New low latency nvidia drivers

Everything about latency. Tips, testing methods, mouse lag, display lag, game engine lag, network lag, whole input lag chain, VSYNC OFF vs VSYNC ON, and more! Input Lag Articles on Blur Busters.
Nocebo
Posts: 4
Joined: 16 Jul 2017, 12:32

Re: New low latency nvidia drivers

Post by Nocebo » 21 Aug 2019, 16:22

I would also love if someone did some research about the measurable diffrence when using this ultra setting.

pox02
Posts: 259
Joined: 28 Sep 2018, 06:04

Re: New low latency nvidia drivers

Post by pox02 » 21 Aug 2019, 21:58

Nocebo wrote:I would also love if someone did some research about the measurable diffrence when using this ultra setting.
just tested it i feel no difference from 1 to ultra using driver 436.02 rtx 2080 ti vsync on Gsync On tested reduce buffering overwatch on and off so i dont know
monitors xg258q aw2518hf 27GK750F-B pg248q xg240r lg w2363d-pf xb270hu XL2546 XL2546K NXG252R

ad8e
Posts: 68
Joined: 18 Sep 2018, 00:29

Re: New low latency nvidia drivers

Post by ad8e » 22 Aug 2019, 01:19

Their "just in time" technique sounds exactly like what my own vsync algo was doing. Really good for them. I had to do a lot of sophisticated math for frame estimation and sync timing which I doubt they did at all (so their algorithm will probably suck). But having a bad just in time technique is still way better than not having it; it will just be a little more conservative. This is a major step forward and I hope they make my own solution obsolete. They will be able to avoid some tradeoffs that I had to make, and I don't want to maintain my very domain-specific technical code.
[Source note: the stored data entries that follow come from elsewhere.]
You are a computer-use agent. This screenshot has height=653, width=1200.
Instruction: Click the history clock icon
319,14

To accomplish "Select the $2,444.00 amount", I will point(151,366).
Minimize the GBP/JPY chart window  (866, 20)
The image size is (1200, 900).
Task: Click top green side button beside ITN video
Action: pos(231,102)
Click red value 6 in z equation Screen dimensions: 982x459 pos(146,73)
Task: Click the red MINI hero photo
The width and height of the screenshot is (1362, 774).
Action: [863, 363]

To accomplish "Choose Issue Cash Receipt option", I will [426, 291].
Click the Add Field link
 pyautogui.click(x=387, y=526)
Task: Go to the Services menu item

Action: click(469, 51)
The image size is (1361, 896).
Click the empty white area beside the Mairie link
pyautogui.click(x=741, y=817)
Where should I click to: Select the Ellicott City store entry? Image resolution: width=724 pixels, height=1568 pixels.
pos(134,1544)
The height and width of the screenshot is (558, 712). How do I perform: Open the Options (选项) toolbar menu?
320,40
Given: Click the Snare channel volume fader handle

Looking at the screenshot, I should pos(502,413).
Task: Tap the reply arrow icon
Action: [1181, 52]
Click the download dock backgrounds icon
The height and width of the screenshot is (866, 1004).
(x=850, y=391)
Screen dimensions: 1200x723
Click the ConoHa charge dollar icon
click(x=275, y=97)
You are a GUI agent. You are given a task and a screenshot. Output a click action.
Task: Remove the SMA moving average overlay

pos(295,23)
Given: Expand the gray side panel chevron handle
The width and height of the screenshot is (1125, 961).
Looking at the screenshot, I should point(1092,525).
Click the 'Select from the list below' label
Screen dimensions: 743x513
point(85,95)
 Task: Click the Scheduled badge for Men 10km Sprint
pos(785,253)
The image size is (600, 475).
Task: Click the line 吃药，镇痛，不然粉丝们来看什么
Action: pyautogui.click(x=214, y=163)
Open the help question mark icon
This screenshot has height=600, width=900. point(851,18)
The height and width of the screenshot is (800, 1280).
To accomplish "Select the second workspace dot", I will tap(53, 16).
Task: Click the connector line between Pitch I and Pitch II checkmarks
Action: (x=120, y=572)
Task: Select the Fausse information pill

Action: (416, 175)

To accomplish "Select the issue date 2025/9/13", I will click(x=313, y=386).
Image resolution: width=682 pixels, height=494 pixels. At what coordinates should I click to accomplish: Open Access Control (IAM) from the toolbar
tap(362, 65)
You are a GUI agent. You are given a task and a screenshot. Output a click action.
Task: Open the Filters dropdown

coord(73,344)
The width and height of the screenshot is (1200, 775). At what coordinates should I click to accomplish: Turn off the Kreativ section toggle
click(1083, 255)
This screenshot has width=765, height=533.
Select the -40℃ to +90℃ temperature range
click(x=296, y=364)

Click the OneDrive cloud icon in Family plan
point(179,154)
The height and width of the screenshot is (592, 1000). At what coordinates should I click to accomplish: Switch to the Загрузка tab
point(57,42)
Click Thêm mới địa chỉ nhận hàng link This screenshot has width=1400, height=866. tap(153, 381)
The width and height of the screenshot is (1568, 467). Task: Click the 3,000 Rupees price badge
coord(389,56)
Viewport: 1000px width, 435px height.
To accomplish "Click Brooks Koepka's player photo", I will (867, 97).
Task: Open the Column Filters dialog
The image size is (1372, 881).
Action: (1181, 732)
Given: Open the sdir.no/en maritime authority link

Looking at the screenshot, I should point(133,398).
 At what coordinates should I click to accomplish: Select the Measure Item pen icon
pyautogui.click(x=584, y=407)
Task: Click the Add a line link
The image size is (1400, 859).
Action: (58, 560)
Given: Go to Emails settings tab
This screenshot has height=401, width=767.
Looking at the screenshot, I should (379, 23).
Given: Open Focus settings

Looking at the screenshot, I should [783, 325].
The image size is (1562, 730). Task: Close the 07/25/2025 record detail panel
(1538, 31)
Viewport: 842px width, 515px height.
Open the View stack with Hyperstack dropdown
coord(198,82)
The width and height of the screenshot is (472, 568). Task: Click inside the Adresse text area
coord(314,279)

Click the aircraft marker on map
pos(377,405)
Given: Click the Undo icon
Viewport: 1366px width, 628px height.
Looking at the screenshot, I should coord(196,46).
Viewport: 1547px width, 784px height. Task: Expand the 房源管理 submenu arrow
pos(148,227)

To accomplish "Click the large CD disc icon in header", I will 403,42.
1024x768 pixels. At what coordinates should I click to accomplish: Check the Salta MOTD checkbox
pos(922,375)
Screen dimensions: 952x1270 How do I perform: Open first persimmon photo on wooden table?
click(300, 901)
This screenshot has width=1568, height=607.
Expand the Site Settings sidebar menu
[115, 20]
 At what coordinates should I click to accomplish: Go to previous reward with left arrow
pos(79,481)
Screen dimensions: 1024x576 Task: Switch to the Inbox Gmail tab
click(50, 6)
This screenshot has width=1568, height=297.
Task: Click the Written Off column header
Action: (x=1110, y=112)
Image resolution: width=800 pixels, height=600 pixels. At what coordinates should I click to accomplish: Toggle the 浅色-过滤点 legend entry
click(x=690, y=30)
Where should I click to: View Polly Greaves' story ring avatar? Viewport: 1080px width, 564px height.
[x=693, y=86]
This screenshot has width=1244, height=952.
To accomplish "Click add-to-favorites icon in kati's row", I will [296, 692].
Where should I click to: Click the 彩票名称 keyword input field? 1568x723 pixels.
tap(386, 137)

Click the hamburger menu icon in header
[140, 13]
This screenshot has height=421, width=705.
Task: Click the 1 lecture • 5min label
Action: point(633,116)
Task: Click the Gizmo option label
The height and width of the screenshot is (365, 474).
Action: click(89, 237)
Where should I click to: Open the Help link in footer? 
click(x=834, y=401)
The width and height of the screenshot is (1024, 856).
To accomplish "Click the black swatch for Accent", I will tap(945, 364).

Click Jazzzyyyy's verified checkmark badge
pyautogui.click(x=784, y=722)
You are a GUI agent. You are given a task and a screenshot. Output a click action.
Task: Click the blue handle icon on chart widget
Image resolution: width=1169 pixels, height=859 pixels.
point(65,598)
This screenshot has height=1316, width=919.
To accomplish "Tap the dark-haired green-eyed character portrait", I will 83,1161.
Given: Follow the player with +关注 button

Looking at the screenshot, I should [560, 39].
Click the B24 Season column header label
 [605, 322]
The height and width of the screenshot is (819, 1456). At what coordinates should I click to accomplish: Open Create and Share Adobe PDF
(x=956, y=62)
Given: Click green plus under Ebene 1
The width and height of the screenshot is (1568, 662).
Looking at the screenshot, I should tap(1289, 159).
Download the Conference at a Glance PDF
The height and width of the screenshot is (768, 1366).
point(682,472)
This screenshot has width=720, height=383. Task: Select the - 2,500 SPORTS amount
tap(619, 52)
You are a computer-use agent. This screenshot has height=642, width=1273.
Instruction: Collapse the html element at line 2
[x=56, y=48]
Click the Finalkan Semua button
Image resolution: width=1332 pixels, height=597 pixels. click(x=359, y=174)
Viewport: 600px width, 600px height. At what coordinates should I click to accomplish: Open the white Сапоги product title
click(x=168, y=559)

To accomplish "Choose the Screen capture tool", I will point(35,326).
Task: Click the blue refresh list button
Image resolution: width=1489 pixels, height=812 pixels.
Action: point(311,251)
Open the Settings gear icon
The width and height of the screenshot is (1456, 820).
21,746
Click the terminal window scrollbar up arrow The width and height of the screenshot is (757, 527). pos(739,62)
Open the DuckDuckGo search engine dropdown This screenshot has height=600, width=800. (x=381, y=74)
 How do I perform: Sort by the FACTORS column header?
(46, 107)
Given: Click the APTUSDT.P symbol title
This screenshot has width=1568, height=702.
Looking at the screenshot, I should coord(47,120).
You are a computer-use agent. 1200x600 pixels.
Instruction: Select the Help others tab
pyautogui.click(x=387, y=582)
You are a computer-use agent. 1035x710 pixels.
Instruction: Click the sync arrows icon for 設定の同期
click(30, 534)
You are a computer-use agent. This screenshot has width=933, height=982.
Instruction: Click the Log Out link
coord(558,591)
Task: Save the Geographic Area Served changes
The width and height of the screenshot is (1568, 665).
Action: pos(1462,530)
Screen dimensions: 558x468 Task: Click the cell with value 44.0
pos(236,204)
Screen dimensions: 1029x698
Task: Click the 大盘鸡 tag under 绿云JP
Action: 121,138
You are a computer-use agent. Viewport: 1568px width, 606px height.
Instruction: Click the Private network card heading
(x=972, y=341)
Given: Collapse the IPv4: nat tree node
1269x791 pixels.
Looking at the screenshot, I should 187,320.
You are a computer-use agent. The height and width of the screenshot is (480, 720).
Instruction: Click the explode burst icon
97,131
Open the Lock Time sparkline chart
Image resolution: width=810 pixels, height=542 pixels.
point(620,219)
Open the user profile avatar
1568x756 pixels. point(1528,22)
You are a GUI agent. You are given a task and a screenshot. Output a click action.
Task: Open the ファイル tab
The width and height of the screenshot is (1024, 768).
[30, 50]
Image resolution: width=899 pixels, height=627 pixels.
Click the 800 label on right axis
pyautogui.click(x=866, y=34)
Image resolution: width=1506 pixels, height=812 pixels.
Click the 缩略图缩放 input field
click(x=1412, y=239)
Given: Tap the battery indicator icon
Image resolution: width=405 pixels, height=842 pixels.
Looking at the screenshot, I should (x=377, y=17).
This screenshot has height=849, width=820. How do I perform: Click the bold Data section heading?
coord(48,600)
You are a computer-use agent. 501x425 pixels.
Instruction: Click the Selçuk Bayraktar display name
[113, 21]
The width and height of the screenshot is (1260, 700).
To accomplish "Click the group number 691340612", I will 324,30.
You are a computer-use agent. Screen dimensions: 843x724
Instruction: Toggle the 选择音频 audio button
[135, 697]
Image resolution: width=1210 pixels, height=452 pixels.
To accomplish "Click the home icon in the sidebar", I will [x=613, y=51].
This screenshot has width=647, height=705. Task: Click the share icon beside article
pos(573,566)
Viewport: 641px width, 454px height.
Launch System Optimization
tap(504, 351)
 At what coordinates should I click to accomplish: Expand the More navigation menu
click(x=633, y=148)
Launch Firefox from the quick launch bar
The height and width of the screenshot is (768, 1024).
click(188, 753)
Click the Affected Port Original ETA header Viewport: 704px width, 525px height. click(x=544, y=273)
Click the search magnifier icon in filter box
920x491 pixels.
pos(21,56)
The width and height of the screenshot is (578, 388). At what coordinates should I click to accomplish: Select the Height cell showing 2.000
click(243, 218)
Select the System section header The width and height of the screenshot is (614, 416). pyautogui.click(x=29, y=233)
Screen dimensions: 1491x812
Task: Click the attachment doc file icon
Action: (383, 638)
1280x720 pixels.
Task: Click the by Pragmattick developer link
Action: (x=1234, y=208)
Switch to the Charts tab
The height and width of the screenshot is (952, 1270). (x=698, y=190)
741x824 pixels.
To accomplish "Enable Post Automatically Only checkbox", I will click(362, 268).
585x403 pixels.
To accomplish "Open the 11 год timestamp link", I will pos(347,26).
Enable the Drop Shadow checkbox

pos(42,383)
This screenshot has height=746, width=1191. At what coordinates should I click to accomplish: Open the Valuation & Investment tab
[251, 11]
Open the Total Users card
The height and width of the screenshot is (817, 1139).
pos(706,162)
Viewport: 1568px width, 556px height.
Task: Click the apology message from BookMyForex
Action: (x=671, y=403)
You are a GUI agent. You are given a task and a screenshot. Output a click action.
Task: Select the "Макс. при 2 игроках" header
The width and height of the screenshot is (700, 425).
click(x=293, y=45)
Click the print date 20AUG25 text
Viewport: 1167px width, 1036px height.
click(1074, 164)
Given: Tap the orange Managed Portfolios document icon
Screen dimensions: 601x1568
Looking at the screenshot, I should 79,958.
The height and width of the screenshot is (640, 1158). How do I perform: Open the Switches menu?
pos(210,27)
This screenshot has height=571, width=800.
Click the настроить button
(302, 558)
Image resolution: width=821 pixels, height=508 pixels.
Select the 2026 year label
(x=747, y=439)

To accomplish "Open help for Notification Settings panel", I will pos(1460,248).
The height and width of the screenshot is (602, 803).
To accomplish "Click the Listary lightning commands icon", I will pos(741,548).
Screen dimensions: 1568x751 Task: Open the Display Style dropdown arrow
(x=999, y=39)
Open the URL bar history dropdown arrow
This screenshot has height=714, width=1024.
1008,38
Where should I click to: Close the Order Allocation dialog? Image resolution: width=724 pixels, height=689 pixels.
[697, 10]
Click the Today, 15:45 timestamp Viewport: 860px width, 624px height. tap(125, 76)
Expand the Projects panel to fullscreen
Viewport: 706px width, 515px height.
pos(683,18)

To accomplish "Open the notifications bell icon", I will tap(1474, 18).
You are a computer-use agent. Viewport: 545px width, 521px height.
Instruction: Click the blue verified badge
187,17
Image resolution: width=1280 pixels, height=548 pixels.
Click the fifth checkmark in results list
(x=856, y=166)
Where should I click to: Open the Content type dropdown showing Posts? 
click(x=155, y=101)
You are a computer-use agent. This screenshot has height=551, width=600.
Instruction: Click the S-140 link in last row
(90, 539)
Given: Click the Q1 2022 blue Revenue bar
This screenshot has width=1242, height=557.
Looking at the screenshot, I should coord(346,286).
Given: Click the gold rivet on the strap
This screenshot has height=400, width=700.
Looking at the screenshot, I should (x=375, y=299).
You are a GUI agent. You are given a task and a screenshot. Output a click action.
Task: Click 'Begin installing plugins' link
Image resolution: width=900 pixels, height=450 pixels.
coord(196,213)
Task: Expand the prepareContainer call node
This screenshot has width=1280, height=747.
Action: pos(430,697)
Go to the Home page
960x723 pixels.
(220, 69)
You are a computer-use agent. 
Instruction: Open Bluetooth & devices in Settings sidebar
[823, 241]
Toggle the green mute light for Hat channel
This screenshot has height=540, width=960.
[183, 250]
"The new mode seems to be a direct response to AMD's recent inclusion of the Radeon Anti-Lag feature on its RX 5700 series graphics cards, which works in a similar fashion."

Well thanks, eurogamer.net. Back when I wanted to know what Radeon Anti-Lag was doing, I could not tell after a lengthy google search because AMD kept all their marketing vague and refused to say anything technical. I had no idea what it was doing or whether it helped for anything. Now I finally know, only after it's compared directly to Nvidia's solution.

If implemented correctly, Nvidia's low latency presentation mode should make Scanline Sync obsolete for gamers who don't like tearlines. (I doubt it's implemented correctly.)

Also, when choosing tearlines, I think it's better to turn vsync off, so that a tiny miss doesn't skip a full frame, instead causing some small tearing. Vsync off causes issues with waiting for the tearline, but since Nvidia writes the driver, they should have access to a waiting solution that we end developers don't.

HiAlgoBoost
Posts: 4
Joined: 22 Aug 2019, 06:18

Re: New low latency nvidia drivers

Post by HiAlgoBoost » 22 Aug 2019, 06:23

@ad8e That sounds great! Are you around Santa Clara /Bay Area by a chance? We are looking for good people to join our (AMD) driver team...

ad8e
Posts: 68
Joined: 18 Sep 2018, 00:29

Re: New low latency nvidia drivers

Post by ad8e » 22 Aug 2019, 22:05

HiAlgoBoost wrote:@ad8e That sounds great! Are you around Santa Clara /Bay Area by a chance? We are looking for good people to join our (AMD) driver team...
Sorry, I'm in New York, and I am not able to switch jobs until around next year July. Also, I'm unqualified to work on a GPU driver team, because my experience in this specific area (graphics) is quite low. I wouldn't be useful for anything else related to the driver side of graphics. Frame timing is a combination of math and design, and my specialties are math and design (and programming).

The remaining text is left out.